The Movie Waffler New Release Review - YOU’LL NEVER FIND ME | The Movie Waffler

New Release Review - YOU’LL NEVER FIND ME

New Release Review - YOU’LL NEVER FIND ME
A sinister man receives a visit from a mysterious young woman in the middle of the night.

Review by Eric Hillis

Directed by: Josiah Allen, Indianna Bell

Starring: Brendan Rock, Jordan Cowan


Recently the bladder-busting 3.5 hour run time of Martin Scorsese's Killers of the Flower Moon sparked a debate around just how long a movie needs to be. The question is akin to asking how long is a piece of string. There's no ideal universal run time; a movie simply needs to be as long as it needs to be. Some movies feel rushed and in need of another half hour or so to flesh out their stories, but in the horror genre in recent years I've come across too many feature films that would have been far more impactful as shorts or episodes of anthology shows. Such movies are usually of the type that are centred on delivering an EC comics-esque twist in the tale, with much of what leads up to that climactic twist coming off as unnecessary filler.

That's the case with the Aussie chiller You'll Never Find Me from directors Josiah Allen and Indianna Bell (the latter wrote the script). There's a potentially nail-biting 45 minute thriller here, but the movie fails to sustain its tension for its 96 minutes.

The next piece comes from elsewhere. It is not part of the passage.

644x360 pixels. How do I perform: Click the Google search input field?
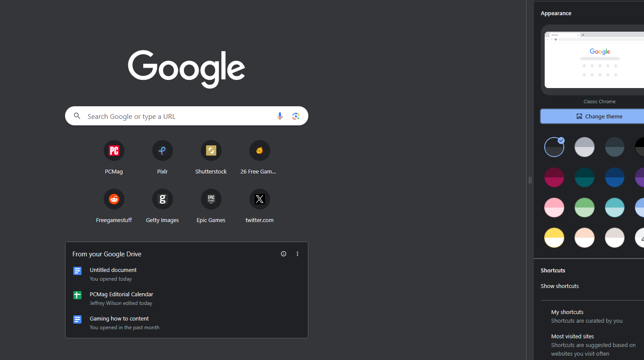[178, 116]
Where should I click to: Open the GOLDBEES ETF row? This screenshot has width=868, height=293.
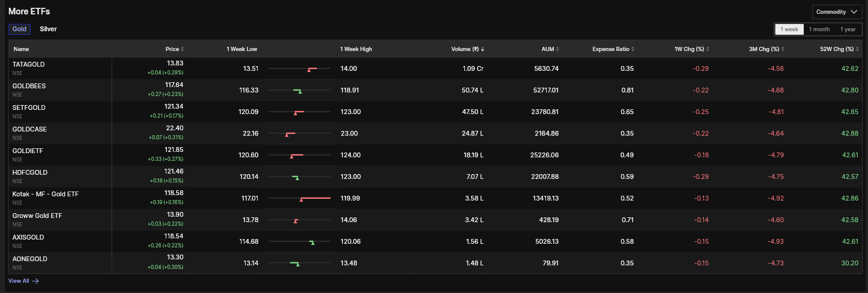pos(436,90)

You'll Never Find Me review

It opens with a middle-aged man, Patrick (Brendan Rock), alone in a caravan in the middle of a violent storm. Nursing a vial of liquid in his hands, it seems he's about to take his own life when he's interrupted by a loud knock on his door. Outside is a soaking wet young woman (Jordan Cowan, whose character is credited solely as "The Visitor") who claims she needs a ride home. Patrick claims his car has been acting up, plus the trailer park locks its gates at midnight and it's now 2am. When The Visitor asks if she can make a call, Patrick tells her he doesn't own a phone but he'll take her to the park's phone when the storm dies down.

The nature of both participants is initially thrillingly ambiguous, with the film dangling clues as to their motives only to pull them away just when we've think we've got it all figured out. Simply by way of being a man, Brendan is immediately sinister and we're primed to feel worried for The Visitor. It doesn't help that he makes creepy gestures like insisting the young woman remove her wet shirt so he can dry it on a heater, or that she take a shower. The tomato soup he boils for The Visitor is a worryingly ocre shade. Are we simply victims of a misandrist prejudice in viewing Brendan's offers with suspicion or is he genuinely a threat?

You'll Never Find Me review

Things are muddied by the suspicious behaviour of The Visitor. Her story seems to change every time Brendan quizzes her, and she can't explain how she got into the trailer park despite it being locked up. And after all, she was the one who turned up on Brendan's doorstep. It's not as though she was lured there.

The trouble with this setup is that no matter how many times the film tries to play with our expectations, if you put a big burly middle-aged man in a room with a waifish young woman our fears are always going to lie with the latter. As such, any attempts to make it seem as though Brendan is the one in danger never quite work. That's why the movie is far more effective when it explicitly puts us on the side of The Visitor. There are unnerving sequences as we share the young woman's POV in trying to figure out if her shower is set to be interrupted, if her drink is poisoned, or if the caravan's door is locked.

You'll Never Find Me review

If the dynamic between the two characters never quite works as effectively as the film would like, the blame can't be levelled at Rock or Cowan. Both are excellent in their roles. Rock's quiet manner comes off as either malevolent or sympathetic depending on the strings being pulled by the filmmakers, and while mostly effective as a potential victim, Cowan's performance is subtly offbeat enough to suggest she might not be the innocent party we might assume.

You'll Never Find Me can't quite maintain its tension for its feature length however, and the final twist is both somewhat predictable and logic defying, reliant on one character not being able to put two and two together. It climaxes with a riff on the ending of a certain grindhouse thriller from the early '80s that has been rehashed so often recently that it's become a horror cliché. It's amusing how the '80s movie in question was criticised for its perceived misogyny yet has lately been homaged by several genre thrillers that would like to consider themselves feminist in their leanings.

You'll Never Find Me is on Shudder from March 22nd.